I’ve had false alarms for years, but the other day it finally happened. I lost my last remaining pre-mommy brain cell. After 13 years, it’s official: Motherhood ate my brain.
The lawsuit I’m planning to file against my three children names my mind as the victim, and the damages I hope to recover include… six American Girl dolls, 1.27 million Lego blocks, and my 12-year-old’s collection of Beatles CDs?
I guess it’s not worth it.
No, motherhood ate my brain and nothing I do will bring it back.
I could live with this side effect of motherhood were it not for the fact that while my brain dwindled my waistline expanded.

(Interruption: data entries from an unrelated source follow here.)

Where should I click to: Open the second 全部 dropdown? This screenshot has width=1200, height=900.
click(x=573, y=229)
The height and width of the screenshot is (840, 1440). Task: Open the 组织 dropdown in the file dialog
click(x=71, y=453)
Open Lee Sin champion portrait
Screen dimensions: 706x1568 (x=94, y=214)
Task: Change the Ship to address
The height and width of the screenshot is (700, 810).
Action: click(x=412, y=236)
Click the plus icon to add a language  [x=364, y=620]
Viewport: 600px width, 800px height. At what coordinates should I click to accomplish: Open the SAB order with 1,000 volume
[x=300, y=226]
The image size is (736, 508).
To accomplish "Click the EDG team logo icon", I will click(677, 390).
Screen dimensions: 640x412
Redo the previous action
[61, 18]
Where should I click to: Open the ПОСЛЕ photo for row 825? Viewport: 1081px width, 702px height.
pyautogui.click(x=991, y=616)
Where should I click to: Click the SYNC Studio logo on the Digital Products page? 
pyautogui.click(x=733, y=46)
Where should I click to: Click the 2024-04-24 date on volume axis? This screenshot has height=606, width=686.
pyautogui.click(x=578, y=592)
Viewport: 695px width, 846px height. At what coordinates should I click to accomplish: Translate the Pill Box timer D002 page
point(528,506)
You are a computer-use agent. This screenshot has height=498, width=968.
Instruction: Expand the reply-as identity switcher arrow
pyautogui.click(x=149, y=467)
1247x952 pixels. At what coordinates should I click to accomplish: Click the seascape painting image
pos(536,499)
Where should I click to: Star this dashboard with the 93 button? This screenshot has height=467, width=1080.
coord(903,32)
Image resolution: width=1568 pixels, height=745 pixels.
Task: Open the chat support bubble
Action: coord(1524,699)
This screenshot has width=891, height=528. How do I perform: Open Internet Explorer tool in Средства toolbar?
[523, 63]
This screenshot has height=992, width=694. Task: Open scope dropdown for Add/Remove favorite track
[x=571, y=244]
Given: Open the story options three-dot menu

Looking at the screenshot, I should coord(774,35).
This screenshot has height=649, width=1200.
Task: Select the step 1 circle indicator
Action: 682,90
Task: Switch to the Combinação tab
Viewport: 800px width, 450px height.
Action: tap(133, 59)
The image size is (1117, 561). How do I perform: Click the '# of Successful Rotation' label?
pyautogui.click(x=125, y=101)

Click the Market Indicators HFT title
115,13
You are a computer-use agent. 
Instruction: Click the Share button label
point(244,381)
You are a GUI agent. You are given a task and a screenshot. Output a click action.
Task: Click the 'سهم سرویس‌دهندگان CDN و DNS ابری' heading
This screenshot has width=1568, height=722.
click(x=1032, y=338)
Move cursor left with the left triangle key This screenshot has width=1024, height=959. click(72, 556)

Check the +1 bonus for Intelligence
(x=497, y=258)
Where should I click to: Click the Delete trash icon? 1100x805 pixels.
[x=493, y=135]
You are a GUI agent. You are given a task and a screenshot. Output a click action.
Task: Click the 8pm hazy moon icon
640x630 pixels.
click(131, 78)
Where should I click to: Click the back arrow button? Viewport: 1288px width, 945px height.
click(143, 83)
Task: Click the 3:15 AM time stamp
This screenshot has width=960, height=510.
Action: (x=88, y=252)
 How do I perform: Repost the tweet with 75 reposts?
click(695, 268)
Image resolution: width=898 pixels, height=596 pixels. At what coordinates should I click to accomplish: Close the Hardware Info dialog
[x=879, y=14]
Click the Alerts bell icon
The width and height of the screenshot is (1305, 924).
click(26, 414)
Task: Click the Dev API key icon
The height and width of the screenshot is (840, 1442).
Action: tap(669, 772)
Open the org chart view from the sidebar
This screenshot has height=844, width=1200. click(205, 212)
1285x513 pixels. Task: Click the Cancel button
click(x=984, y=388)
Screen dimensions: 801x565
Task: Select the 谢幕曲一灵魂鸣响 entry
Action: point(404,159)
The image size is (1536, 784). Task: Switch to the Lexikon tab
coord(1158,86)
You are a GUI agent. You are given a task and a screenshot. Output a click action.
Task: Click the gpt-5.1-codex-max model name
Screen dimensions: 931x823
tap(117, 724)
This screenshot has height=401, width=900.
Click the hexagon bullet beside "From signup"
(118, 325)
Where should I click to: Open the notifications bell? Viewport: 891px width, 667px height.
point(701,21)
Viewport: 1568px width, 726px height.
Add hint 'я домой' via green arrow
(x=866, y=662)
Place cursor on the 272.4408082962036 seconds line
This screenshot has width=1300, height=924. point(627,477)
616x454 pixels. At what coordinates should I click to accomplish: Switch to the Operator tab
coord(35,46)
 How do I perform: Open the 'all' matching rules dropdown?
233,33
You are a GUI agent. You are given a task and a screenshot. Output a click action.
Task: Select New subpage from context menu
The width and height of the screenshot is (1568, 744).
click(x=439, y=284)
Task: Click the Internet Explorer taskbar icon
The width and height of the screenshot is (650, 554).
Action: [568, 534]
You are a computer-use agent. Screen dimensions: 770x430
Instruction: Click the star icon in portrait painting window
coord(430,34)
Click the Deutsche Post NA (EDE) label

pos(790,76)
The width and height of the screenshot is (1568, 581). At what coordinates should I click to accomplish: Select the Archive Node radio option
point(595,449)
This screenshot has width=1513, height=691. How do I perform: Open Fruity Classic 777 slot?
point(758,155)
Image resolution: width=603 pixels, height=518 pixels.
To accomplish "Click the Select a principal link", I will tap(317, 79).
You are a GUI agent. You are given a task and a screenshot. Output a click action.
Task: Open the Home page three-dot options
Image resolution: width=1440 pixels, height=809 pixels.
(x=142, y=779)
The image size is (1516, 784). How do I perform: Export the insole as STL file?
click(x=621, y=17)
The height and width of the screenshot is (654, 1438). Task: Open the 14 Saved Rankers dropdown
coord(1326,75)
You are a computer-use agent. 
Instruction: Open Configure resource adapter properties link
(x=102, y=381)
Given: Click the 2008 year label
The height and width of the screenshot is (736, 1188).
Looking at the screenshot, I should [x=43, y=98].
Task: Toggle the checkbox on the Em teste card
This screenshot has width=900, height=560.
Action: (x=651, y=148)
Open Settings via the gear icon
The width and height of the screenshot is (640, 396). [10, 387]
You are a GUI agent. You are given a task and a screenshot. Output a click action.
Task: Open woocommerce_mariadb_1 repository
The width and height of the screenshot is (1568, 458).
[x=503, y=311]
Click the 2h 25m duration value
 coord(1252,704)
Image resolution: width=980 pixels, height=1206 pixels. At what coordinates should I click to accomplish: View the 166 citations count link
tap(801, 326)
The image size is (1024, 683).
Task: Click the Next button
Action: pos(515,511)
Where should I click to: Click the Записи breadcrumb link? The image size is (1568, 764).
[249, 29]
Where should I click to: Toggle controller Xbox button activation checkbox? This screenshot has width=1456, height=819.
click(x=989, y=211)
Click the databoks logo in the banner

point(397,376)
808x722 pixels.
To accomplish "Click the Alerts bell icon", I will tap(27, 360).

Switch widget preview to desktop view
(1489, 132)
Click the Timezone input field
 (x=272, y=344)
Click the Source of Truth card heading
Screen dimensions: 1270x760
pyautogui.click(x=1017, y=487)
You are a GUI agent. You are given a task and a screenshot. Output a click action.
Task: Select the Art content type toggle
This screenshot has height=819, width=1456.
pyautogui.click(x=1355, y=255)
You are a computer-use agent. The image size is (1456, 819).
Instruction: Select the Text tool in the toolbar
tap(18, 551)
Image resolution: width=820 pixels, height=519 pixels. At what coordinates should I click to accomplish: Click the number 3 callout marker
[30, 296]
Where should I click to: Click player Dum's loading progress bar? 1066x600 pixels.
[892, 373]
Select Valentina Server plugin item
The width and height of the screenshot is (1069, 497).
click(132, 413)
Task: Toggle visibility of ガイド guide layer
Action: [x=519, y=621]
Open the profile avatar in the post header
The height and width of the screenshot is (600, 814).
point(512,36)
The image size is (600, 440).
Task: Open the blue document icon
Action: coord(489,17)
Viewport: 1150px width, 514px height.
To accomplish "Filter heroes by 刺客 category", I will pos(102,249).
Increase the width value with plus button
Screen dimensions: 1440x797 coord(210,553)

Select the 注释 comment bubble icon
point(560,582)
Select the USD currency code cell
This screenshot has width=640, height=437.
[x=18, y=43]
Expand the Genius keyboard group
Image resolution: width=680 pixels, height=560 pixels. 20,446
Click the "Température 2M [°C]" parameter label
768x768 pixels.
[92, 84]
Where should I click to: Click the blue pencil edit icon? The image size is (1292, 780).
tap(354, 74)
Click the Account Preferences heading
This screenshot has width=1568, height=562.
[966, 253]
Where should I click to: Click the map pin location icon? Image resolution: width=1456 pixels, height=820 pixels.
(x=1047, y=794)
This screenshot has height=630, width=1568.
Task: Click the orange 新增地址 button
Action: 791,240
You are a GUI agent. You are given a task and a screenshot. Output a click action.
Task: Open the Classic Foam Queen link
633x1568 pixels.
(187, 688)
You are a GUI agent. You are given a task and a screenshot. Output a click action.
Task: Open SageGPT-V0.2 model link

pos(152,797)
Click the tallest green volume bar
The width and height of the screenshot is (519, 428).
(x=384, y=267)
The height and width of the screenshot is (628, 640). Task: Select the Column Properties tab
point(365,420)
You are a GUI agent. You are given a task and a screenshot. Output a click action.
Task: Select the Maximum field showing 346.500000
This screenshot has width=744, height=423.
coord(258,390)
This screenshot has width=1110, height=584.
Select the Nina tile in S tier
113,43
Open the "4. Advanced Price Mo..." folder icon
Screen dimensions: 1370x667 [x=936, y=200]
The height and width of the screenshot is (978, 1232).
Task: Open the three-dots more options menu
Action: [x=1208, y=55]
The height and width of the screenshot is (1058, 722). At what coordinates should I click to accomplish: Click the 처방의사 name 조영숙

I never thought I would be one of “those” women who let herself go while caring for her children. I’m not sure how it happened. I worked very hard to develop a mommy style that could withstand chocolate pudding and sweet potato stains while retaining some of my pre-mom style. When I look at pictures of me with my first two babies, I can still recognize Kathy ca. 1997.
But, I think it was just one too many mommy crises that did me in.
Two rides in an ambulance with Tom because of allergic reactions to peanuts, five MRIs for Lizzy, plus one 48 hour brain scan, two surgeries for Peter, countless speech, occupational and physical therapists coming in and out of my house for each child, a calender full of meetings for three different schools, a husband who commutes and does not get home till late, a host of specialist and late night calls from doctors that scared the bejeezus out of me, and much, much more!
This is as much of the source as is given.